The code provided implements a variant of the AlexNet architecture for the CIFAR-10 dataset. The CIFAR-10 dataset is a widely-used dataset for benchmarking image recognition algorithms. It consists of 60,000 32x32 color images in 10 classes, with 6,000 images per class. The dataset is split into 50,000 training images and 10,000 test images. The classes include airplanes, cars, birds, cats, deer, dogs, frogs, horses, ships, and trucks.

**Dataset and Transformations**

1. The CIFAR-10 dataset is transformed to fit the input size of the AlexNet architecture (227x227 pixels) and normalized using mean and standard deviation values common for pre-trained models on ImageNet. This normalization helps in faster convergence and improves model performance.
2. Data augmentation through random horizontal flipping is used to increase the diversity of the training set, reducing overfitting and improving the model's generalization.

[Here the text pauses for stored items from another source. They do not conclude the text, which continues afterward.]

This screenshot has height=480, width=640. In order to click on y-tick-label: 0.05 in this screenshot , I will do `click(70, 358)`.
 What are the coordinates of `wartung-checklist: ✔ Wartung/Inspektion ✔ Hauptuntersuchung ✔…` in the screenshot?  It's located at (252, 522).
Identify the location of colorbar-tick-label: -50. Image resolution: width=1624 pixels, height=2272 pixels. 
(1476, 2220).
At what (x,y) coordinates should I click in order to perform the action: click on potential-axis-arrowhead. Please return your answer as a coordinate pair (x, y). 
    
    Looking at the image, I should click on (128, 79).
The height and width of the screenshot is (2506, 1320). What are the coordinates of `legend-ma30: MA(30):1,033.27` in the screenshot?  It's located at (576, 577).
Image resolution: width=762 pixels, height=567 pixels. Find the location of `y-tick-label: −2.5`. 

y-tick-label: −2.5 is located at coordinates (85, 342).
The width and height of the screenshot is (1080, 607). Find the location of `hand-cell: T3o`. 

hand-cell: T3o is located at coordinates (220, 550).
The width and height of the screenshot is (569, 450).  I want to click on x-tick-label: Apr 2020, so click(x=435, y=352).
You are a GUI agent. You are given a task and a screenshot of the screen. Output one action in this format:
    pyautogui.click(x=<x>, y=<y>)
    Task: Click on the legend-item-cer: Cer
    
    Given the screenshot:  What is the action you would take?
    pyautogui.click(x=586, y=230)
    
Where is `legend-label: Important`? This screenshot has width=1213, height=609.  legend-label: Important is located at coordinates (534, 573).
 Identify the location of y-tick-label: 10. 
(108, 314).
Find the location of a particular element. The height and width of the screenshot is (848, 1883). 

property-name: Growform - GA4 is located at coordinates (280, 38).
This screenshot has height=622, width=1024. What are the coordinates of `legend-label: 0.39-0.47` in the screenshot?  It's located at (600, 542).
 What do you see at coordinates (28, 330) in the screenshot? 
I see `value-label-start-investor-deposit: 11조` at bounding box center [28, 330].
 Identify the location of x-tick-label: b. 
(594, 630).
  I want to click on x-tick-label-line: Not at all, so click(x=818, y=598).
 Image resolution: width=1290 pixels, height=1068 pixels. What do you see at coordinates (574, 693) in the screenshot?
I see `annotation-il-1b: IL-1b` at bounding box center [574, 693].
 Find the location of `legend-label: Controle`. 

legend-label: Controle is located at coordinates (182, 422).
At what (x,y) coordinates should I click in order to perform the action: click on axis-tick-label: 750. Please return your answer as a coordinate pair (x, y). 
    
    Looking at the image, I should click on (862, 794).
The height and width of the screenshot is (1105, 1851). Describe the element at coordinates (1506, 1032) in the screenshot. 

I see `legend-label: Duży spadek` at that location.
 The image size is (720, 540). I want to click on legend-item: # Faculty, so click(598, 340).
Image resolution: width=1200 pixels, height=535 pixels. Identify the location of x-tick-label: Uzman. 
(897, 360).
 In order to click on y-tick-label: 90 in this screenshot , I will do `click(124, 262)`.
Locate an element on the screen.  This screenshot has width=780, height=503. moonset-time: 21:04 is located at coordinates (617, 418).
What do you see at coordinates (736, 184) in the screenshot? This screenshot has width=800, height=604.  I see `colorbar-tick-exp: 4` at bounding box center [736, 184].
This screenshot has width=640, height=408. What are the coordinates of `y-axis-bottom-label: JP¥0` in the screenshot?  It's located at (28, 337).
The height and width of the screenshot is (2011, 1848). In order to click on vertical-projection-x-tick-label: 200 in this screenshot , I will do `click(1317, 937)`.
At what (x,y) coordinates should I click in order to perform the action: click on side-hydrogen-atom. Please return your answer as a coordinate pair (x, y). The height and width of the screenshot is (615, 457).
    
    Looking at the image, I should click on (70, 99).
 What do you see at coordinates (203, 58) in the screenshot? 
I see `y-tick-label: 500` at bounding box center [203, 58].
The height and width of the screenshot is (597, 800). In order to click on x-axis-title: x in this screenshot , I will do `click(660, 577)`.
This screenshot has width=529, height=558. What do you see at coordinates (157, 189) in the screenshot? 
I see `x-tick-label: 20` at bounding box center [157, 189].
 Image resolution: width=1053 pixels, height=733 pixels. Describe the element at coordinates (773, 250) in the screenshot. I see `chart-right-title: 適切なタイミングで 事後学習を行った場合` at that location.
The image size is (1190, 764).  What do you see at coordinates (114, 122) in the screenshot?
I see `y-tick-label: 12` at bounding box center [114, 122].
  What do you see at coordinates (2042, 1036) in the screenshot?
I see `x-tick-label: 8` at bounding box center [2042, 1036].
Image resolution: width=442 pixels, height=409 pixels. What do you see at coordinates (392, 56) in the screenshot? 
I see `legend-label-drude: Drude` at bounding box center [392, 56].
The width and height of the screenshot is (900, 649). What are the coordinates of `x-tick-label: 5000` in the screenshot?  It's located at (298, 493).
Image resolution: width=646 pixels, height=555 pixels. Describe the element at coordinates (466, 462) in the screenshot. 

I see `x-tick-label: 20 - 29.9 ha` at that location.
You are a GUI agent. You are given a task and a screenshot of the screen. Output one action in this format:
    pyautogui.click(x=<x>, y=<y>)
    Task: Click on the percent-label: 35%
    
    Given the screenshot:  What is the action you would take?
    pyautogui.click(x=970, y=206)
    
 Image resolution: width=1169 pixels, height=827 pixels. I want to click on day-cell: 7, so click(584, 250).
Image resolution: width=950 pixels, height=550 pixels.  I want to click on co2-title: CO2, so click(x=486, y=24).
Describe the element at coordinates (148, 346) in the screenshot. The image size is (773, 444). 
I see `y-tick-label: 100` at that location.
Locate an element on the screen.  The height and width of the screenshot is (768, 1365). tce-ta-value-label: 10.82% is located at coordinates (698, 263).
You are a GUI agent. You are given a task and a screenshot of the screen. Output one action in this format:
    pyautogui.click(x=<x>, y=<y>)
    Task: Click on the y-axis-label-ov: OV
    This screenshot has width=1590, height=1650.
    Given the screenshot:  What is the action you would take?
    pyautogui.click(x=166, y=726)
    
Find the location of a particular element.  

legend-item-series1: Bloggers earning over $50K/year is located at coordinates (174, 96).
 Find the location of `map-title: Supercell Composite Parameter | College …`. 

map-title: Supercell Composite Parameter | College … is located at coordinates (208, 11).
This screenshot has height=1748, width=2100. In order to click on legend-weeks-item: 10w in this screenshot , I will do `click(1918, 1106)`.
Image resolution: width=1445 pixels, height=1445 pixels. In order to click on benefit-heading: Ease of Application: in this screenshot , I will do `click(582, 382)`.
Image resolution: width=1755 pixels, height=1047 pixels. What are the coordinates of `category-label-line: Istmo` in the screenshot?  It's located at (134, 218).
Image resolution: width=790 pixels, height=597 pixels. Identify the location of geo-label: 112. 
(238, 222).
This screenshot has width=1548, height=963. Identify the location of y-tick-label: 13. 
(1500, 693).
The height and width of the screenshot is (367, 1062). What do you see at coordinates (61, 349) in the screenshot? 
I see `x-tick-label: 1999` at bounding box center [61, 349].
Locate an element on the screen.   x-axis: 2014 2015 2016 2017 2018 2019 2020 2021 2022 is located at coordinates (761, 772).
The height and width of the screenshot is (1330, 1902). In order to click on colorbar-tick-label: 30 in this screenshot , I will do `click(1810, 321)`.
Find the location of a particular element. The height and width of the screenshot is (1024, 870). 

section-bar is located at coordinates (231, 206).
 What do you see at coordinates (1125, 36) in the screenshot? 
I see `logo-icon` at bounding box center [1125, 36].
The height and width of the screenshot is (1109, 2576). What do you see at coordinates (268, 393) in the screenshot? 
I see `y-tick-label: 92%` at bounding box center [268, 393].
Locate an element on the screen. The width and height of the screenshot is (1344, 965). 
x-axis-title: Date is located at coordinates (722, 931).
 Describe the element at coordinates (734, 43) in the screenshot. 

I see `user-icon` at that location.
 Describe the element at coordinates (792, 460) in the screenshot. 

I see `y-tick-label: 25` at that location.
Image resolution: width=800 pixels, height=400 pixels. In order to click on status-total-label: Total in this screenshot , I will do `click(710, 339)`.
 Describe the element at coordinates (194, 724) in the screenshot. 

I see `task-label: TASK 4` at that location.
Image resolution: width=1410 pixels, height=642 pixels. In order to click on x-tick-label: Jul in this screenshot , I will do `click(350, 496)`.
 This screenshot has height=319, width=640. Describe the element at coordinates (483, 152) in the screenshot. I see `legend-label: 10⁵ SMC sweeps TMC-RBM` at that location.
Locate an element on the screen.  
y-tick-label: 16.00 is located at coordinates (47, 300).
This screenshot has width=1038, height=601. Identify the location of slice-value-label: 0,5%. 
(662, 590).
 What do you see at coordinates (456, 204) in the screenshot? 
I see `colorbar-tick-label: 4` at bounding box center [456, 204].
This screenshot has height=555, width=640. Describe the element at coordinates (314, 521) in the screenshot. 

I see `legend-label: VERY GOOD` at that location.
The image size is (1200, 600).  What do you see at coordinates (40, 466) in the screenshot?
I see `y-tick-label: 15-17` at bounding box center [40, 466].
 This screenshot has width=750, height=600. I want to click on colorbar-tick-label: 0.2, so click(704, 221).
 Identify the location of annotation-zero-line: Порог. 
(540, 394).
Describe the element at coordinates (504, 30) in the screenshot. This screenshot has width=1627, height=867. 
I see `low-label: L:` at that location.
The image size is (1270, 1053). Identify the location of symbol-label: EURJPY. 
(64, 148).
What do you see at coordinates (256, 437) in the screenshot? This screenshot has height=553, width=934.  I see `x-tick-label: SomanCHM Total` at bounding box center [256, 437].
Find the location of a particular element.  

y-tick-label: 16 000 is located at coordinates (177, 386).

**Training and Test Results**

1. The modified AlexNet model is trained for 10 epochs, showing a consistent decrease in loss, indicating that the model is learning effectively from the training dataset.
2. The final accuracy on the test dataset is reported as 82.34%, which is a strong result for CIFAR-10, considering the simplicity of the approach and the architectural limitations of AlexNet compared to more recent deep learning models.


**Observations and Improvements**

1. The performance of the model could potentially be improved by incorporating more sophisticated data augmentation techniques, using more complex architectures like ResNet or DenseNet, or applying regularization techniques like dropout more extensively.
2. Learning rate scheduling and fine-tuning of hyperparameters (such as the learning rate, batch size, or optimizer choice) could further enhance model accuracy.